## Goal of the exercise
Echo the material below word for word, from the line containing "This screenshot has height=481, width=855." down to the line containing "pyautogui.click(x=506, y=1372)", with both of those lines included.

•••••

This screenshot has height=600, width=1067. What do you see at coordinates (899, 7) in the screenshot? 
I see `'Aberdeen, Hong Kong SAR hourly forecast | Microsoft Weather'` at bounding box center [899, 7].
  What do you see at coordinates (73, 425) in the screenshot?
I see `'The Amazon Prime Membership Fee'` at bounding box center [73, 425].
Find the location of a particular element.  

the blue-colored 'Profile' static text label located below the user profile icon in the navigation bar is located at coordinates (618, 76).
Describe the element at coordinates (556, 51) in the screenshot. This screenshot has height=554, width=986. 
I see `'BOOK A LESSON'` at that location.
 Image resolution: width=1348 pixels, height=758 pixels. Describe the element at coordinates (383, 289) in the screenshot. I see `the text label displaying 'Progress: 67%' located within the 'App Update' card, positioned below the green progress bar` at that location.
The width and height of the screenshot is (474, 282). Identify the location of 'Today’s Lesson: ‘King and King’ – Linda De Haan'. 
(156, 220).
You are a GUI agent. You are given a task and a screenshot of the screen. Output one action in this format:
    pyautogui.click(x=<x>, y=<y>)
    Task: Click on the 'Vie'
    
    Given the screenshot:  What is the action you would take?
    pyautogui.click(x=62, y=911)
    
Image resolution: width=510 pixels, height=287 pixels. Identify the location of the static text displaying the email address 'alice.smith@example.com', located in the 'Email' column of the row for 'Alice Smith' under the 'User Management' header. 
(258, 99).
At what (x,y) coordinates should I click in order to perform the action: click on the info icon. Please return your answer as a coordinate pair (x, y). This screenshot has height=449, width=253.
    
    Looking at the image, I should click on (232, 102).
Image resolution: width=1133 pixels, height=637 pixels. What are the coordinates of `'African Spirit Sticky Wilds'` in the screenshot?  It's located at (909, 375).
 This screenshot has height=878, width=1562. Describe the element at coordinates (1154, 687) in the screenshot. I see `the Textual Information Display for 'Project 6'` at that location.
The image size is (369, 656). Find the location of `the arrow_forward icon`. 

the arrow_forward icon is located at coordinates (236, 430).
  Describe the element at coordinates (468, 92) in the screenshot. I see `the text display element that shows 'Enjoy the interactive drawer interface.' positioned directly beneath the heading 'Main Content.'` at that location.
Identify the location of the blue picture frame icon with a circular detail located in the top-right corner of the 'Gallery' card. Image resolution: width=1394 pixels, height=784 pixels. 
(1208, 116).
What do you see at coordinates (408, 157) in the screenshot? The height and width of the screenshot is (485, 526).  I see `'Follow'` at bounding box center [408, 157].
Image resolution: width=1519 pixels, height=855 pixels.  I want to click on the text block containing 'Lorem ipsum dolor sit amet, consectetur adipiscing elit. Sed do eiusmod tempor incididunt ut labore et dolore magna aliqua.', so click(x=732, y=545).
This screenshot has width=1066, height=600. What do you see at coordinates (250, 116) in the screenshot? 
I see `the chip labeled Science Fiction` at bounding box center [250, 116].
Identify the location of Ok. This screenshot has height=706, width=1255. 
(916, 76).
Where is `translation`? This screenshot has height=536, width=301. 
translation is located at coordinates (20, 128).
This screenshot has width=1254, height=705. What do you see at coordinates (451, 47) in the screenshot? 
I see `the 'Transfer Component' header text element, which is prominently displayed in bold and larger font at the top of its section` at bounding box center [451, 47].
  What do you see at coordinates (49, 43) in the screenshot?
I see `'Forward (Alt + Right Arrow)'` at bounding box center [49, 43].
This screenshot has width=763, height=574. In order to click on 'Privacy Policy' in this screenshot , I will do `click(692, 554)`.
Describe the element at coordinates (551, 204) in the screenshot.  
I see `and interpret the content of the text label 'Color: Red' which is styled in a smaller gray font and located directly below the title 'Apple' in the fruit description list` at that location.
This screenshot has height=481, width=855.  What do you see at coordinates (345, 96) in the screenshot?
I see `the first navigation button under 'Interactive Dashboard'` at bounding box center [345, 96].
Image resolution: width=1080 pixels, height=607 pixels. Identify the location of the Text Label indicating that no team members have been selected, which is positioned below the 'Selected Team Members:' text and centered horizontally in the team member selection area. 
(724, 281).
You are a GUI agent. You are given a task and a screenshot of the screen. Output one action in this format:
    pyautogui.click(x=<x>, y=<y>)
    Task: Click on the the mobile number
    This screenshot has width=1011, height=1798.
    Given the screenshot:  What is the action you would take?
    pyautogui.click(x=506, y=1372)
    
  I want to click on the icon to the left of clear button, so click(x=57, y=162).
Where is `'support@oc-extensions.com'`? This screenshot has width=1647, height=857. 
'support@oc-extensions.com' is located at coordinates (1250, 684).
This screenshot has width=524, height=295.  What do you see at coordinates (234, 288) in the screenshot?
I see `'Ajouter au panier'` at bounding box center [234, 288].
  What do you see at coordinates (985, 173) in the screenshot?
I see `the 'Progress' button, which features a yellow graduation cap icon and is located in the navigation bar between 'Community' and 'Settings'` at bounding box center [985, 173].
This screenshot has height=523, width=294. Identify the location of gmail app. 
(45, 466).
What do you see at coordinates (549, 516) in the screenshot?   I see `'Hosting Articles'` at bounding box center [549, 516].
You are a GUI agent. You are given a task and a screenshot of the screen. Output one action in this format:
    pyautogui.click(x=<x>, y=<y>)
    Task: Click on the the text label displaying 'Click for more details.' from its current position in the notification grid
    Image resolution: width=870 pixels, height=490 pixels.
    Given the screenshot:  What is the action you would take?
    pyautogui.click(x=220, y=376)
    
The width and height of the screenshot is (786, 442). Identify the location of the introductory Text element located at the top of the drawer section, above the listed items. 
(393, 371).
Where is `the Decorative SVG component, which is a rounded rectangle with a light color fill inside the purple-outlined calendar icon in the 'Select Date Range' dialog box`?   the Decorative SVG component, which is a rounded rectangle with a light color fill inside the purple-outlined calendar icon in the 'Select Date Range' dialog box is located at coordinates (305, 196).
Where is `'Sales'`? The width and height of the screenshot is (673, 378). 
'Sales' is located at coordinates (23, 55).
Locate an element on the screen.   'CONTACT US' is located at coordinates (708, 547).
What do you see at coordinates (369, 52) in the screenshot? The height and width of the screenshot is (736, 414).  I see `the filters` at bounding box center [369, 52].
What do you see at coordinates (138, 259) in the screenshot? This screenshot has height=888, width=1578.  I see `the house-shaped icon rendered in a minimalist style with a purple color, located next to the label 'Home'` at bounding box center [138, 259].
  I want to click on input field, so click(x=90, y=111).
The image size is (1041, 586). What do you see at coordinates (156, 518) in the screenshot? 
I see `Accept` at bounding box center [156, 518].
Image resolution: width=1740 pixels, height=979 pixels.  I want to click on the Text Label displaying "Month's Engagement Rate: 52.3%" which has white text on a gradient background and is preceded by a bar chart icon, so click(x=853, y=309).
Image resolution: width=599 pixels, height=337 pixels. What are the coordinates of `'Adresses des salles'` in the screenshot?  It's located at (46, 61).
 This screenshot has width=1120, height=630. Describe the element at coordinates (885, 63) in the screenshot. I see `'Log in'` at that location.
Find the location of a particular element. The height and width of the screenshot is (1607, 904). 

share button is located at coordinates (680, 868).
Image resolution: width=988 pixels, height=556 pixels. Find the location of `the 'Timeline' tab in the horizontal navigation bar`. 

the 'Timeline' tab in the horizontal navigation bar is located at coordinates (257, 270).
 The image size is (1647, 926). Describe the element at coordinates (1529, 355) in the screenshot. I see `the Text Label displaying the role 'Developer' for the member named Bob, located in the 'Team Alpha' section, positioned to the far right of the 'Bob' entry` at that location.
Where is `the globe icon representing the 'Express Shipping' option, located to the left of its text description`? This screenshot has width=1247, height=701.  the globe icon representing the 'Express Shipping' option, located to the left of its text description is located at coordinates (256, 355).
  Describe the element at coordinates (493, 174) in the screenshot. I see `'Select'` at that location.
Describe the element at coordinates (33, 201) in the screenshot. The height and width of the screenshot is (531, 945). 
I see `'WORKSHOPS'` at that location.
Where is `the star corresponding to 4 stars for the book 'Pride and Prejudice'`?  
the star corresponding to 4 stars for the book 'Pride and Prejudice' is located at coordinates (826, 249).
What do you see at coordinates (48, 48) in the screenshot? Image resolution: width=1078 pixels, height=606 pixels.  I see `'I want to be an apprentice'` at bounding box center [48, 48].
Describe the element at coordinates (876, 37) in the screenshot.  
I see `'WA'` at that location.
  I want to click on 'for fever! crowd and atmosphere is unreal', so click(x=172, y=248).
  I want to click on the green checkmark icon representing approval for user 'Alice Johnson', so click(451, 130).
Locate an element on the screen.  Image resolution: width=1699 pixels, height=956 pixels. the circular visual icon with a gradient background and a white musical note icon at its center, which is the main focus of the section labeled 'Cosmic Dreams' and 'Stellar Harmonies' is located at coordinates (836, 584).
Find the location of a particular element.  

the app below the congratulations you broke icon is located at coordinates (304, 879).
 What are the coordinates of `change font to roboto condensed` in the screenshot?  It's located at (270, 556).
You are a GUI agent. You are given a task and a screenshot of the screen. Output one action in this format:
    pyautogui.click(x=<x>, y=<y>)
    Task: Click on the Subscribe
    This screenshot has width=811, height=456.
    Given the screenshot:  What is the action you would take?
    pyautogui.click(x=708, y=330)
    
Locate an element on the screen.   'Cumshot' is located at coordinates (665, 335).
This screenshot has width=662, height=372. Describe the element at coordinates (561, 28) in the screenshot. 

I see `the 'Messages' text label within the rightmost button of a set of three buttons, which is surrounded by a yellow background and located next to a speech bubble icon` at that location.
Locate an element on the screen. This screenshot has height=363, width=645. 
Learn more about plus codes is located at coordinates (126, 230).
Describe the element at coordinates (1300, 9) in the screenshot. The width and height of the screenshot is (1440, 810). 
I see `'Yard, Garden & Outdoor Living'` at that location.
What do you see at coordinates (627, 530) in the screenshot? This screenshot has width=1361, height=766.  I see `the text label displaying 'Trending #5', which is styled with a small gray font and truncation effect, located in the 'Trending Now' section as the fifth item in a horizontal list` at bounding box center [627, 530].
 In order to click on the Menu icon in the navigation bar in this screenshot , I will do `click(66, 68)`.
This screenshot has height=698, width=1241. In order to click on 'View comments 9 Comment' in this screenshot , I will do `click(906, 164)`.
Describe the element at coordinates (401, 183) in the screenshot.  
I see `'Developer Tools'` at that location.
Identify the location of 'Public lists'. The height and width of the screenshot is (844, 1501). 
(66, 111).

•••••

## Task response
This screenshot has height=481, width=855.  What do you see at coordinates (345, 96) in the screenshot?
I see `the first navigation button under 'Interactive Dashboard'` at bounding box center [345, 96].
Image resolution: width=1080 pixels, height=607 pixels. Identify the location of the Text Label indicating that no team members have been selected, which is positioned below the 'Selected Team Members:' text and centered horizontally in the team member selection area. 
(724, 281).
You are a GUI agent. You are given a task and a screenshot of the screen. Output one action in this format:
    pyautogui.click(x=<x>, y=<y>)
    Task: Click on the the mobile number
    This screenshot has width=1011, height=1798.
    Given the screenshot:  What is the action you would take?
    pyautogui.click(x=506, y=1372)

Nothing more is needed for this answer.